MASUKNYA POLITIK PECAH BELAH / DEVIDE ET IMPERA DI ORGANISASI PSSI
Politik adu domba atau devide et impera adalah kunci sukses mengusai bangsa Goliath yang bodoh ini. Secara definitif, devide et impera adalah kombinasi
strategi politik, militer, dan ekonomi yang bertujuan mendapatkan dan
menjaga kekuasaan dengan cara memecah kelompok besar menjadi
kelompok-kelompok kecil yang lebih mudah ditaklukan. Belanda menyadari
betul, dengan cara mempelajari keberagaman Indonesia, mereka ubah
keberagaman itu menjadi rasa kebencian dengan strategi devide et impera mereka.
Dari kolonialisme Belanda akhirnya bangsa ini mengenal praktek devide et impera.
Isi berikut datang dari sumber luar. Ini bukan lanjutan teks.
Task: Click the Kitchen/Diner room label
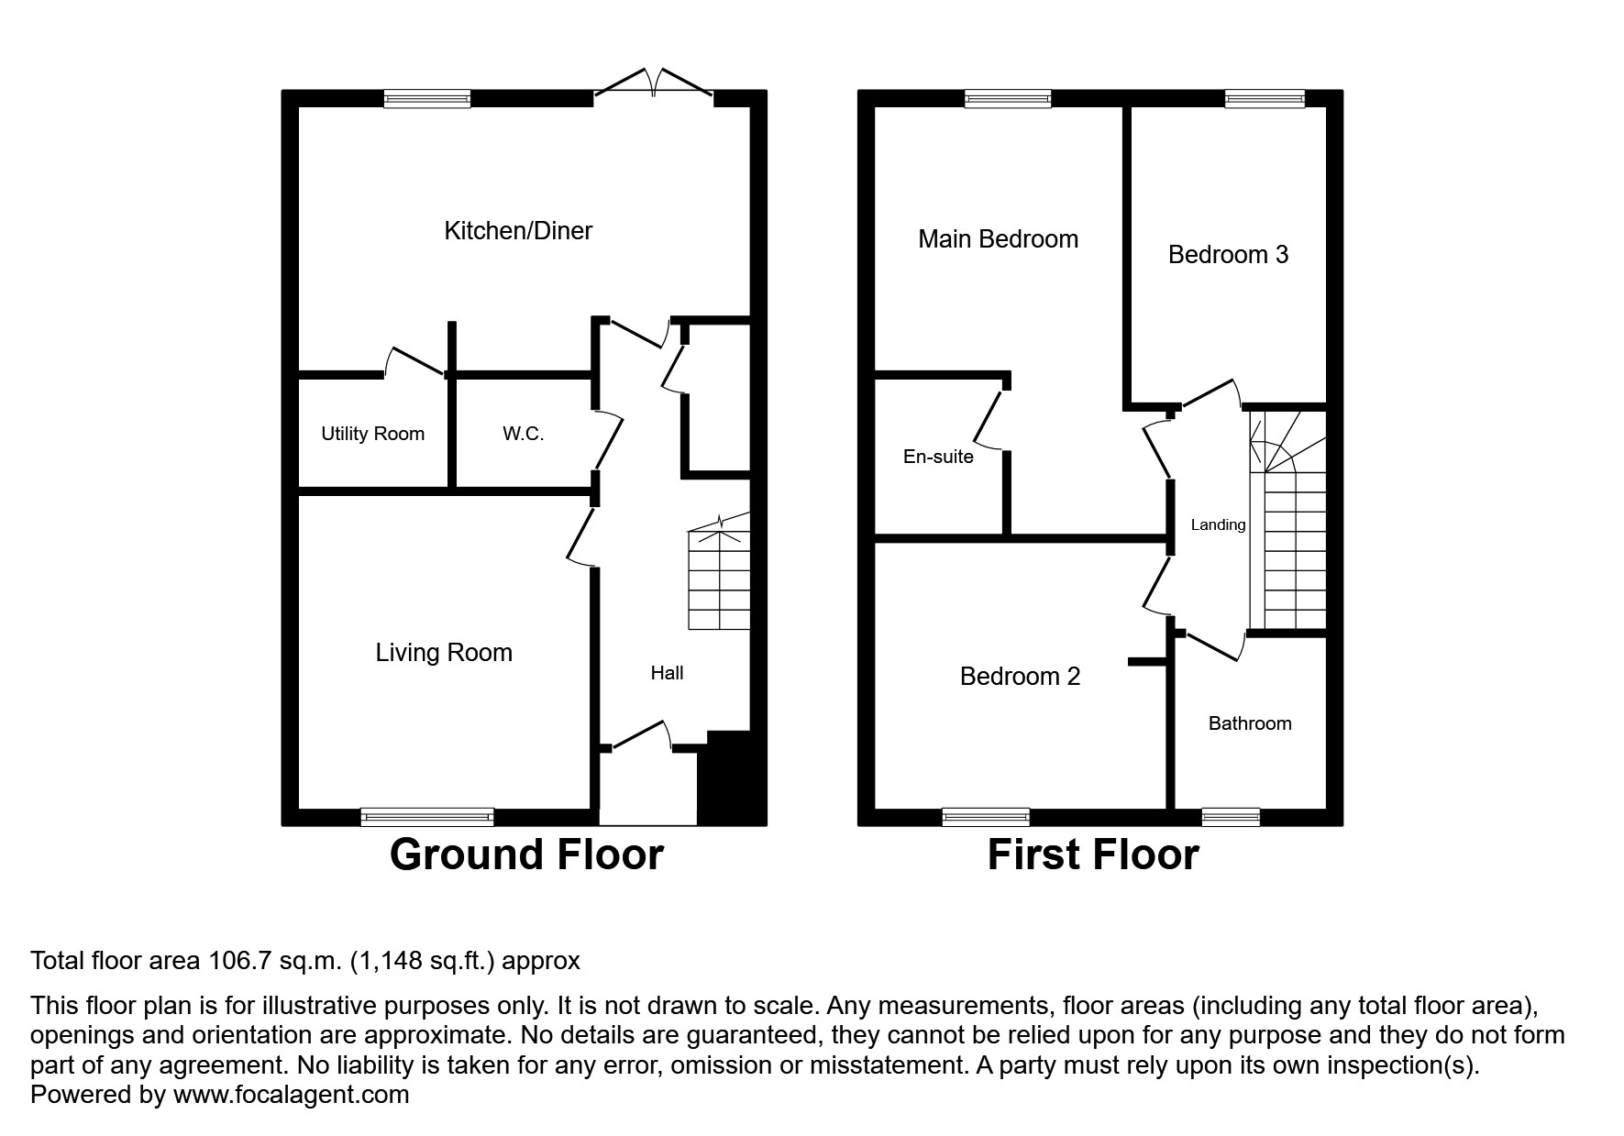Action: [x=518, y=231]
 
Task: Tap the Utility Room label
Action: [x=372, y=435]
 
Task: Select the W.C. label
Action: [x=523, y=435]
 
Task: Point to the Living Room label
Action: [x=444, y=653]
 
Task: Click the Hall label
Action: [x=667, y=674]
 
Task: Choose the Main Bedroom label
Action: [x=998, y=240]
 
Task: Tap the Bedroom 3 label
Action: [x=1228, y=255]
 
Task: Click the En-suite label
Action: [x=938, y=458]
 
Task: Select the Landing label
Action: [x=1218, y=525]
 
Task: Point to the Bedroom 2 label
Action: [x=1020, y=677]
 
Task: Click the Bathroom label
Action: [x=1249, y=724]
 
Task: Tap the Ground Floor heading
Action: [x=526, y=855]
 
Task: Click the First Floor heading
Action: [x=1092, y=855]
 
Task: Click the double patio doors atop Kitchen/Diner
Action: [x=653, y=85]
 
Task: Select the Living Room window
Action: [x=427, y=816]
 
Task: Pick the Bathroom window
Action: [x=1231, y=816]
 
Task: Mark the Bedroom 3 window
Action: [x=1265, y=99]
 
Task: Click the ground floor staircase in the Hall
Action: [x=720, y=578]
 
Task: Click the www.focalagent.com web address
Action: [x=291, y=1095]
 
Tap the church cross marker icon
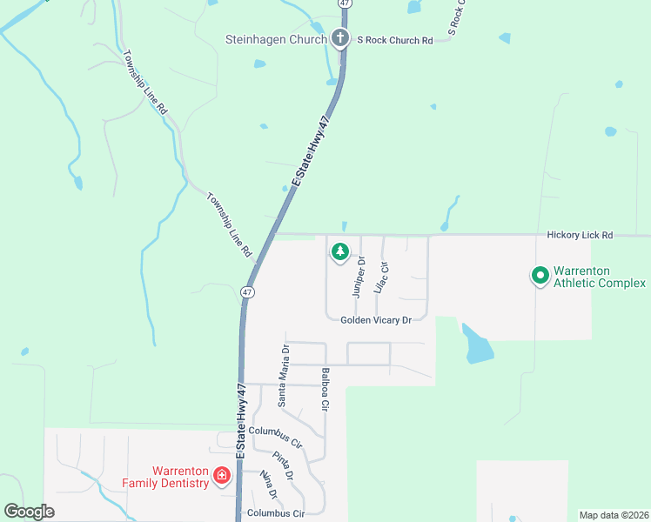pyautogui.click(x=340, y=39)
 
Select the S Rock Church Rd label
pyautogui.click(x=393, y=40)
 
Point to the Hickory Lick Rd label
pyautogui.click(x=581, y=235)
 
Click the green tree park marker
pyautogui.click(x=339, y=252)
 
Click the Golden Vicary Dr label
pyautogui.click(x=375, y=320)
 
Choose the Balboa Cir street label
pyautogui.click(x=325, y=390)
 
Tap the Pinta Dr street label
pyautogui.click(x=283, y=465)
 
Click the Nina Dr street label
pyautogui.click(x=268, y=485)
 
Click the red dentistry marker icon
pyautogui.click(x=222, y=475)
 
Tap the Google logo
pyautogui.click(x=30, y=512)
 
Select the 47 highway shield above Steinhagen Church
pyautogui.click(x=345, y=3)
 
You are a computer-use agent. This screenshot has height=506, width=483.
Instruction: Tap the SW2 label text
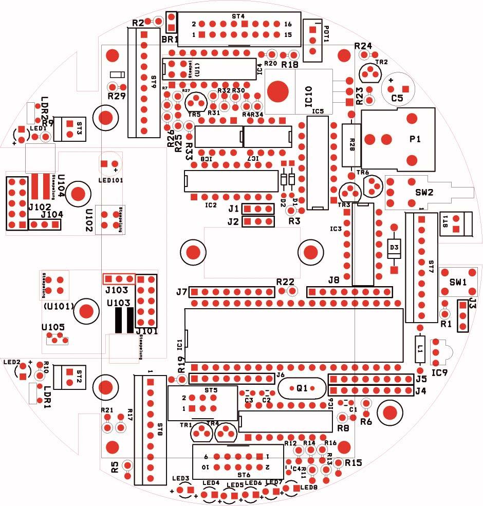click(424, 193)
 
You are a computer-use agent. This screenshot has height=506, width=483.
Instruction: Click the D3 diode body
click(394, 248)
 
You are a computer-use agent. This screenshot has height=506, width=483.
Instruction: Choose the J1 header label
click(233, 209)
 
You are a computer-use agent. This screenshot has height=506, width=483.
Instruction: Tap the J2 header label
click(233, 222)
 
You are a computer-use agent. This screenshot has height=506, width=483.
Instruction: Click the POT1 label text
click(324, 33)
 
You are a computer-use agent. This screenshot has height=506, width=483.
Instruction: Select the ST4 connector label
click(238, 17)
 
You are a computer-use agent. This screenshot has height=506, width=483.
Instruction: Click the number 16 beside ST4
click(287, 24)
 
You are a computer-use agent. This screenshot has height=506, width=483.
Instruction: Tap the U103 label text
click(119, 303)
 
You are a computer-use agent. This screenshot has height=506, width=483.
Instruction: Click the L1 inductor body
click(420, 348)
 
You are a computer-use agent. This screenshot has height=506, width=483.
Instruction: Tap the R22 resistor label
click(285, 282)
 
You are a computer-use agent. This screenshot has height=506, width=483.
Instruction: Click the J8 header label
click(334, 280)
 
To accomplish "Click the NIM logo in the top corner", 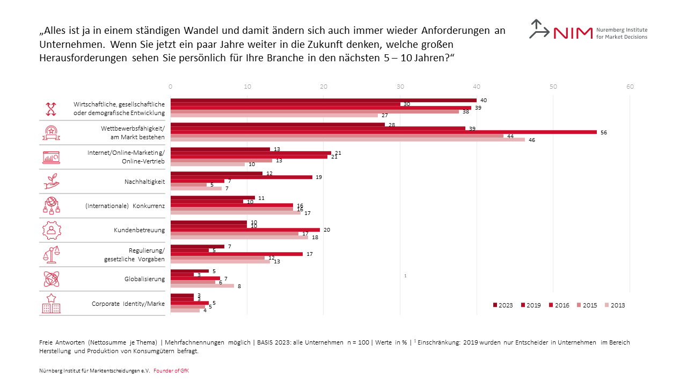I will [x=588, y=31].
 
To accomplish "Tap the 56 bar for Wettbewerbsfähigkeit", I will [x=383, y=132].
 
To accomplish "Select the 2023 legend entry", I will [x=503, y=305].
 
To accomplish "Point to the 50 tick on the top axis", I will [x=553, y=87].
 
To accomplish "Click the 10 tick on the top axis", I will [x=247, y=87].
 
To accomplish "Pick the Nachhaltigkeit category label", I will [x=144, y=182].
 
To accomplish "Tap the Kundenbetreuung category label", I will [x=139, y=230].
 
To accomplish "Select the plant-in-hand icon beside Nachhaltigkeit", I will [x=51, y=181].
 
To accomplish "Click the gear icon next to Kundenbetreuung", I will [x=51, y=230].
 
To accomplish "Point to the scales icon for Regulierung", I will [x=51, y=254].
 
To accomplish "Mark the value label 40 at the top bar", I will [x=483, y=101].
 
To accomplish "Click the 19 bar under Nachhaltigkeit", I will [x=241, y=177].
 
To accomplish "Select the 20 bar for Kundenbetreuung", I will [x=245, y=230].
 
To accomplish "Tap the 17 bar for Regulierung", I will [x=236, y=254].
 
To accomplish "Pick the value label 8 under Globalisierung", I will [x=239, y=286].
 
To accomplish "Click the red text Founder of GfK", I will [x=171, y=371].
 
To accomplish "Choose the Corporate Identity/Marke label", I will [x=128, y=304].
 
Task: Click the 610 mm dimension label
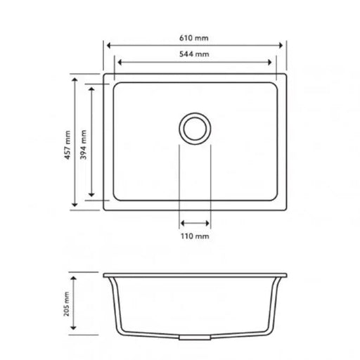[195, 37]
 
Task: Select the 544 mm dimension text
[195, 54]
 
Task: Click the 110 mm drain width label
[195, 237]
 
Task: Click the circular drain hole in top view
[195, 128]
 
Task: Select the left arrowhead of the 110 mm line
[183, 223]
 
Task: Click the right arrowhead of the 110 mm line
[207, 223]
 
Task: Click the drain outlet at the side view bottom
[195, 338]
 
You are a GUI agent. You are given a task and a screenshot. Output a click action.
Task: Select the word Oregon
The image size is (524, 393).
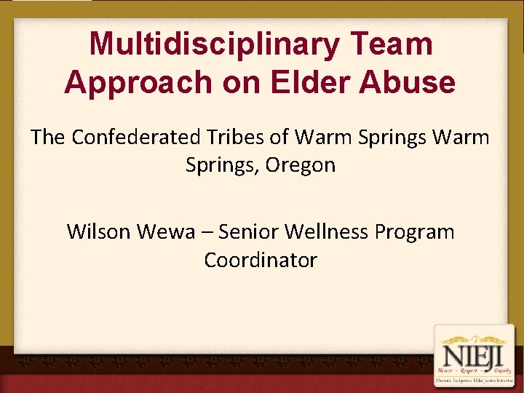coord(301,165)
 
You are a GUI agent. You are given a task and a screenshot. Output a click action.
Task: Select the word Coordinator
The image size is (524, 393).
coord(261,260)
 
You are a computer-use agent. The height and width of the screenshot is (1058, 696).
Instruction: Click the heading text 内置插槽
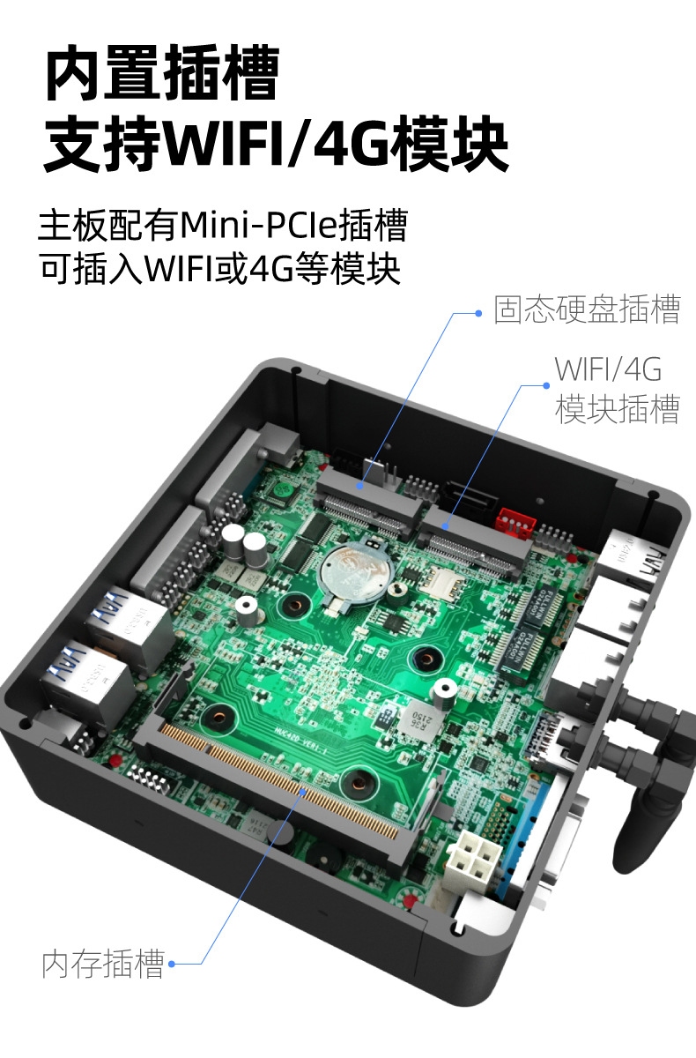pyautogui.click(x=161, y=76)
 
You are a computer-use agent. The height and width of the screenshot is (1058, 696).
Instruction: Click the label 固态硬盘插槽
pyautogui.click(x=587, y=310)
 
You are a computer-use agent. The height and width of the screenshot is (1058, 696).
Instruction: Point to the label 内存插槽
pyautogui.click(x=103, y=964)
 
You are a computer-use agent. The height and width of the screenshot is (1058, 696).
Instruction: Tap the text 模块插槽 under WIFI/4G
pyautogui.click(x=617, y=409)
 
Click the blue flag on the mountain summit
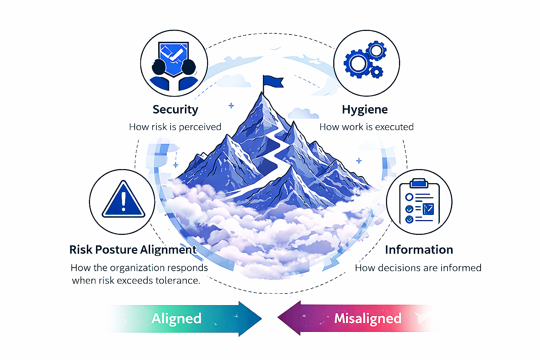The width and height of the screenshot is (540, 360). click(273, 82)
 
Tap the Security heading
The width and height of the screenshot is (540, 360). click(175, 109)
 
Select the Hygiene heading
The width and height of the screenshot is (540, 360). click(365, 109)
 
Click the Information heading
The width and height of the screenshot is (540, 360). click(419, 250)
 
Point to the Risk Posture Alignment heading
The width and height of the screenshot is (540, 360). click(133, 250)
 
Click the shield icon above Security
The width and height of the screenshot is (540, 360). click(174, 58)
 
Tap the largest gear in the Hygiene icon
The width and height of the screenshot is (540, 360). click(358, 64)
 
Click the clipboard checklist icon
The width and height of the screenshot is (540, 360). click(419, 203)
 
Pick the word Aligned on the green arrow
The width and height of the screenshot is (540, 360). click(176, 319)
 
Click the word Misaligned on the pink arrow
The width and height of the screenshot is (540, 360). click(368, 319)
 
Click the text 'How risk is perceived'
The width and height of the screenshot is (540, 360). click(175, 127)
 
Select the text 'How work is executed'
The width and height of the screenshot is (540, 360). click(366, 127)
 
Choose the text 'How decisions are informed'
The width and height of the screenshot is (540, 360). click(418, 268)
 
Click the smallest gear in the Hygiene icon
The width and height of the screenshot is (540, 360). click(377, 72)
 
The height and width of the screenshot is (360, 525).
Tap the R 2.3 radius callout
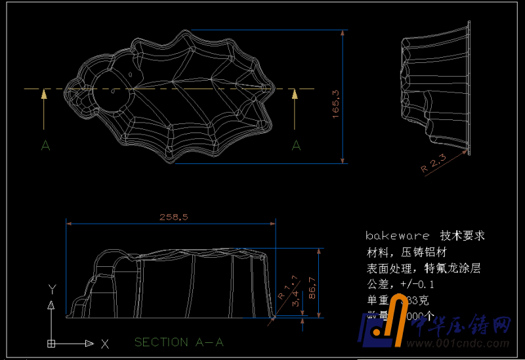tap(434, 163)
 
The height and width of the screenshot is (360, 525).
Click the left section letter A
tap(45, 146)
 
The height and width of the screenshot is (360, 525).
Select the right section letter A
tap(296, 146)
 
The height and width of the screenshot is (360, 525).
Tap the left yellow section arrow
tap(44, 108)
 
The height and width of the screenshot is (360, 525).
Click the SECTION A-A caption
tap(179, 342)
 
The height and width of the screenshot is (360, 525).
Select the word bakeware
tap(398, 235)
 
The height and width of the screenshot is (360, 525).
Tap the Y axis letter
tap(51, 289)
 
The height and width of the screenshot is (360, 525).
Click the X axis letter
tap(105, 343)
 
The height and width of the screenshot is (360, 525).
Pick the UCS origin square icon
tap(51, 342)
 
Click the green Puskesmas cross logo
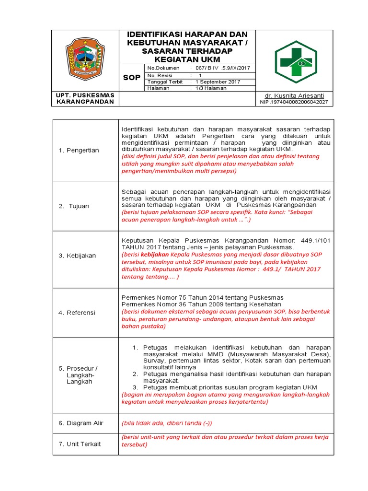296,62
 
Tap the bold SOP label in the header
132,78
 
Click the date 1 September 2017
218,82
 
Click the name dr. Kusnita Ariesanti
295,95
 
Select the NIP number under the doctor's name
294,102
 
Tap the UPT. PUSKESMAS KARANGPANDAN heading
85,98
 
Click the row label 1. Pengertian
79,151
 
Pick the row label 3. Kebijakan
77,256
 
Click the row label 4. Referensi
77,313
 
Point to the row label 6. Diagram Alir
81,423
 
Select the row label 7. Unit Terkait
80,444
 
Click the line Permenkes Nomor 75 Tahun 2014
203,297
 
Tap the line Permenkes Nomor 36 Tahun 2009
201,304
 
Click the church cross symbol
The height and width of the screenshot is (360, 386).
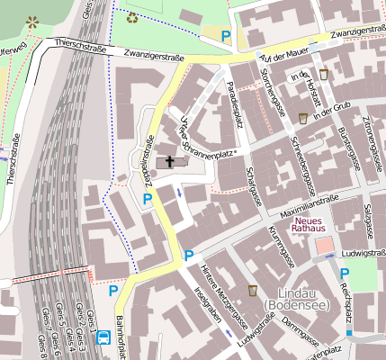(x=169, y=162)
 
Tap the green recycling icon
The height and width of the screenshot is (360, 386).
(x=132, y=17)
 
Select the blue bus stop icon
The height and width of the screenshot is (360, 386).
(x=103, y=338)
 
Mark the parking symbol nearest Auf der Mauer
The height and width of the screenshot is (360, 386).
(x=227, y=37)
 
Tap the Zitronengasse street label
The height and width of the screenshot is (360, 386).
(x=371, y=135)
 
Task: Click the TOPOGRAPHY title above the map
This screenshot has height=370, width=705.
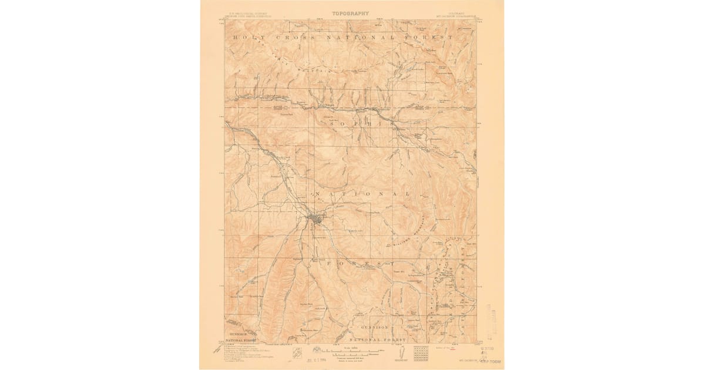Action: [350, 13]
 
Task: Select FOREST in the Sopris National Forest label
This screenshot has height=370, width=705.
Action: [359, 264]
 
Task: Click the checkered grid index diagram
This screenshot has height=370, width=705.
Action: [422, 353]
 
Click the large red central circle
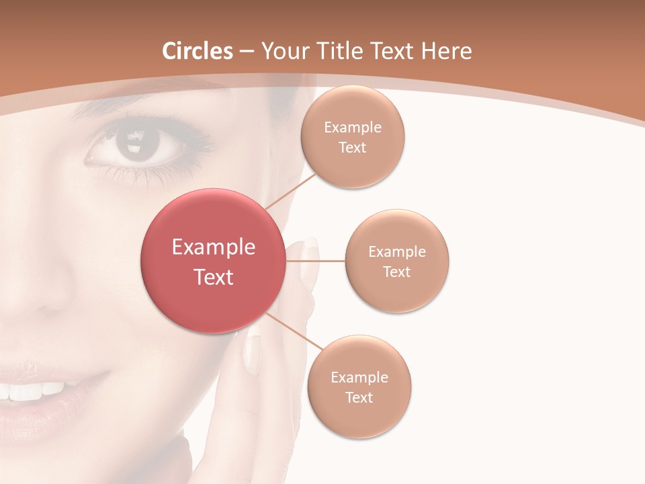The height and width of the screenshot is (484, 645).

Sebelum
zaman kolonial, keberagaman bangsa ini disadari oleh masing-masing
budaya di Indonesia. Tidak pernah terjadi kisah serial Perang Nusantara
I, II, III dan seterusnya. Perang antar kerajaan memang terjadi, tetapi
bukan karena perbedaan, semata-mata ambisi raja-rajanya sendiri. Kita
pernah membenci kolonialisme, tetapi kita meniru kelakuan mereka. Bangsa
ini tidak berbakat imperialis. Lha Majapahit bagaimana? baca baik-baik,
apa pernah ada koloni orang-orang Majapahit di Melayu, di Papua, di
Kalimantan Tanjungpura? Majapahit tetap menghargai perbedaan meskipun
haus penghormatan. Sriwijaya bagaimana pak? Ya sama saja, yang penting
pelabuhan-pelabuhan berkiblat ke Sriwijaya. Mereka tidak pernah
mengibarkan kebencian atas perbedaan.
Kini, devide et impera merambah
sepakbola Indonesia. Dan praktek itu akhirnya memang berhasil
menggulingkan kekuasaan sebuah rezim sepakbola di PSSI yang selama 8
tahun menguasai sepakbola Indonesia.
Karena ketidakpuasan terhadap rezim Nurdin Halid yang selama
8 tahun menjalankan kompetisi sepakbola dengan amburadul, nir prestasi
internasional,kompetisi ISL yang penuh dengan mafia, seorang Arifin
Panigoro memunculkan liga tandingan, LPI. Dengan klaim lebih
profesional, jujur dan bebas dari uang rakyat. Maka, bermuncullah
klub-klub baru hasil konsorsium untuk menyemarakkan liga tandingan
tersebut. Umpan itu juga termakan oleh beberapa klub lama yang karena
dikecewakan oleh induk organisasinya akhirnya membelot dan mengikuti
liga tandingan. Persema, Persibo, PSM Makassar, dan Persebaya dianggap
berkhianat. Arifin Panigoro berhasil menjalankan devide et impera-nya.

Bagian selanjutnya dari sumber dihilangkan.